In one Sunni Arab Iraqi border town, the local sheik also oversees villages in Syria, often crossing the border to visit family, U.S. soldiers said.

“[Insurgent] forces within their towns are still their people. There is tremendous cultural hesitation to provide information to an outside force,” said Capt. Dan Ruecking of Elmhurst, Ill., a battery commander in the 1st Squadron.

The U.S. military has focused on stopping human trafficking of insurgents willing to launch suicide attacks inside Iraq. Fifteen of those arrested crossing the border in this area since May have confessed to trying to join the insurgency, said officials.
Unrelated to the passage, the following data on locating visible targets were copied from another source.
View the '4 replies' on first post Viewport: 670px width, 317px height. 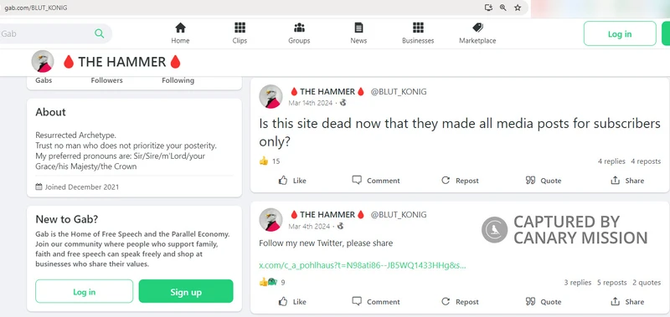(611, 161)
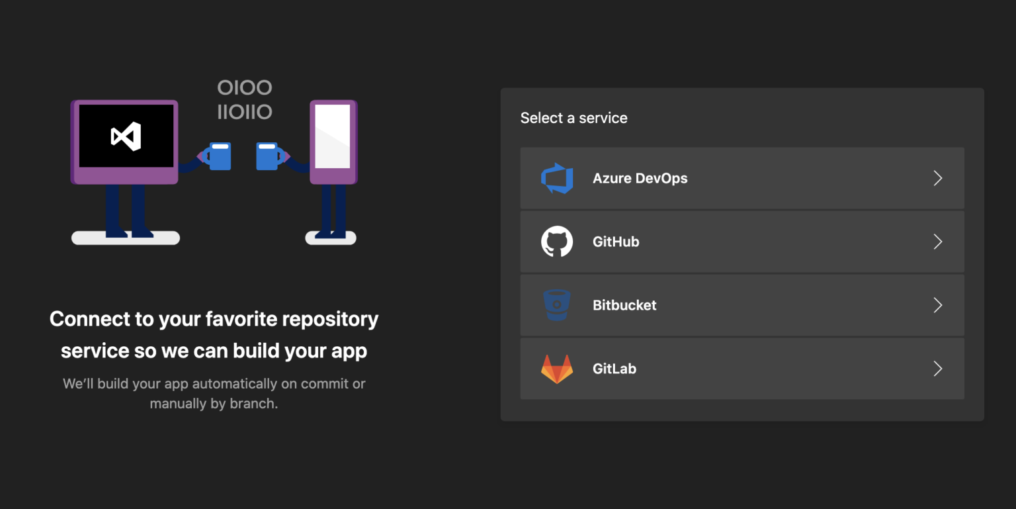Click the GitLab fox logo icon
This screenshot has height=509, width=1016.
556,369
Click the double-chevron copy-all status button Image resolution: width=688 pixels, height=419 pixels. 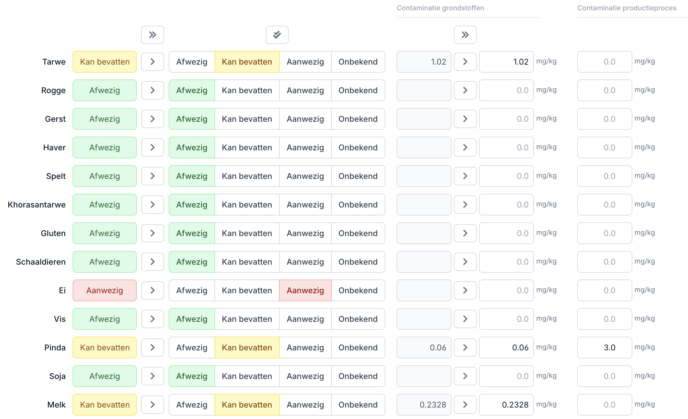[152, 35]
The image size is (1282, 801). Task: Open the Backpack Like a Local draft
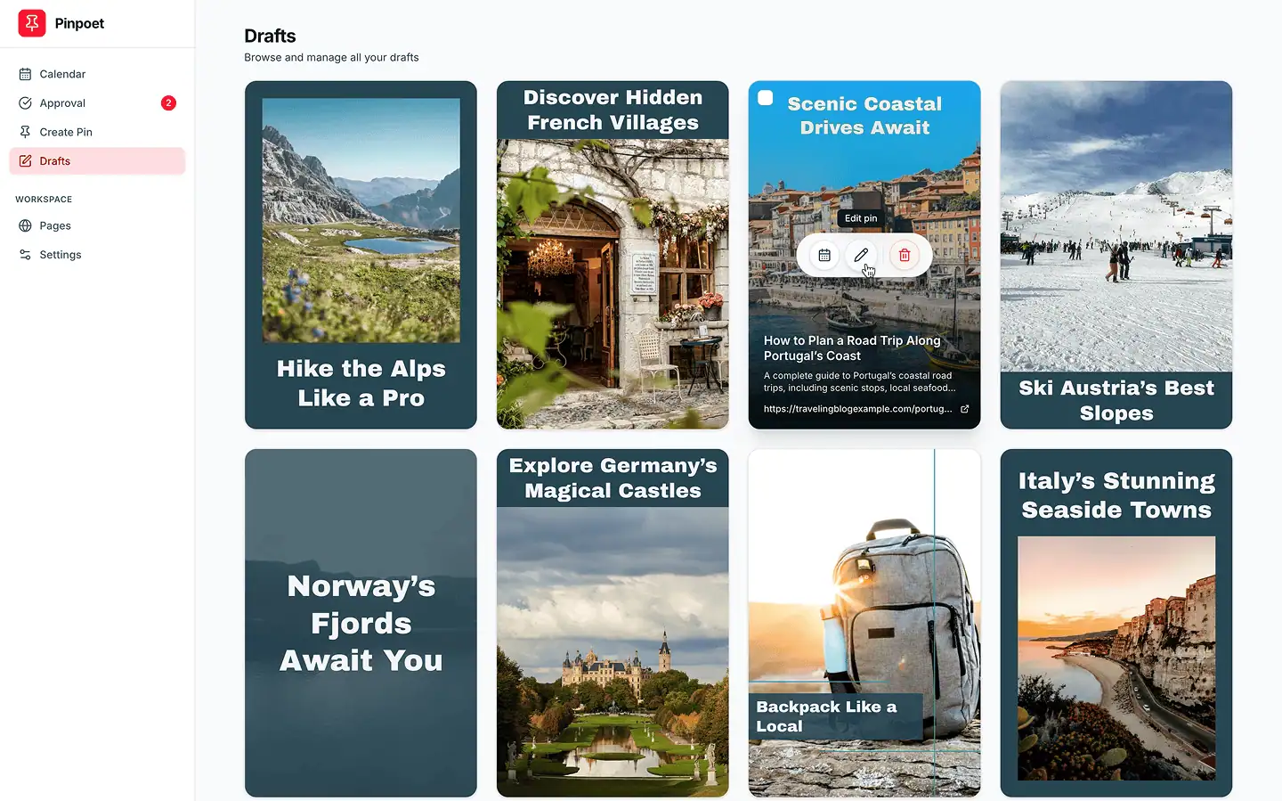point(864,623)
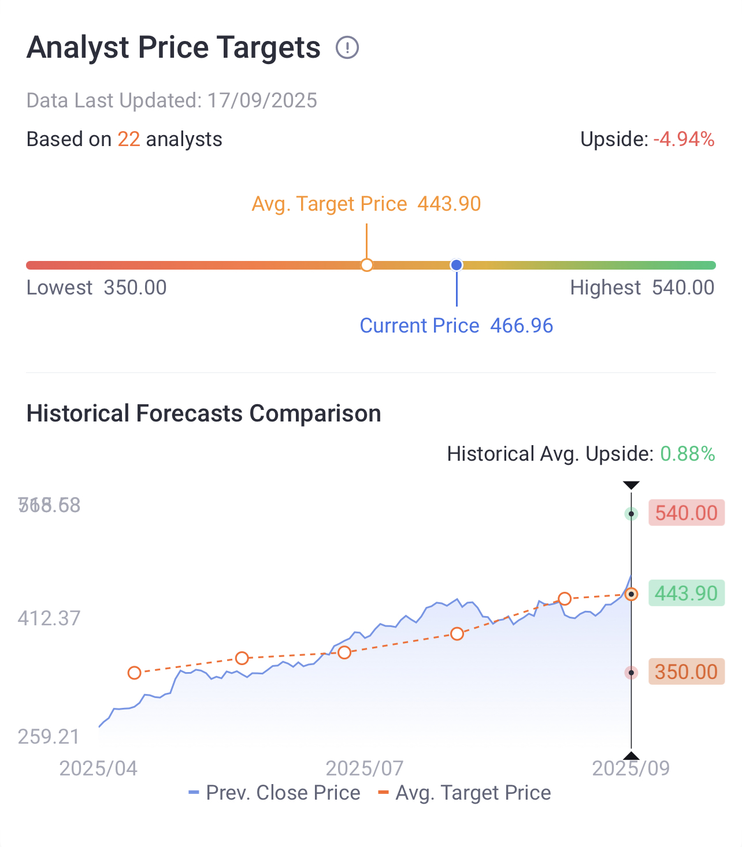Viewport: 742px width, 847px height.
Task: Click the red dot at the lowest forecast point
Action: [x=631, y=673]
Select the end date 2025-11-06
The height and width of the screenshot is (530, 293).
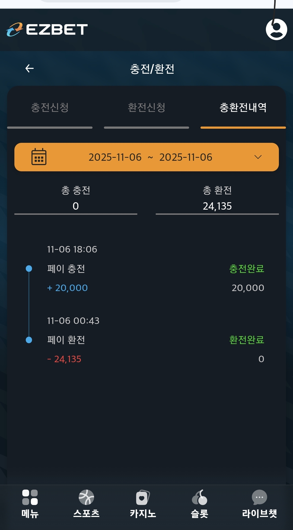(186, 157)
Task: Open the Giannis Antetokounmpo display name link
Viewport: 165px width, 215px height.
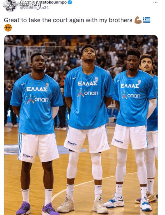Action: pos(44,2)
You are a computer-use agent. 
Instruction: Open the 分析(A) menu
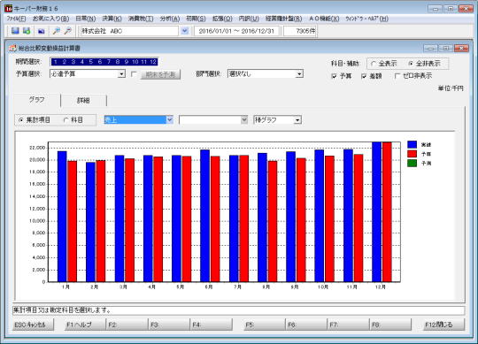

They estimate that insurgents pay $150 to $200 to local handlers for help with passage.

Iraqi border guards say other illegal crossing tactics include bribing Syrian guards to fire their weapons or stage fake arrests to attract the attention of Iraqi guards while smugglers quickly sneak across.

“The same Ba’ath Party is also in Syria, so they’re helping the bad guys inside Iraq,” said Garby Nasser, an Iraqi border guard, referring to the party that ruled Iraq for decades under Saddam Hussein and that still rules Syria.

Though much of the area along Iraq’s border with Syria is desert flatlands, parts have gullies and even a ridge of mountains that help conceal border crossers from U.S. armored vehicles and helicopters that peer out at night with high-power observation equipment.

Even the legal border crossing point to the north in the city of Rabiah is a concern for U.S. commanders. Several Iraqi guards were recently fired for corruption.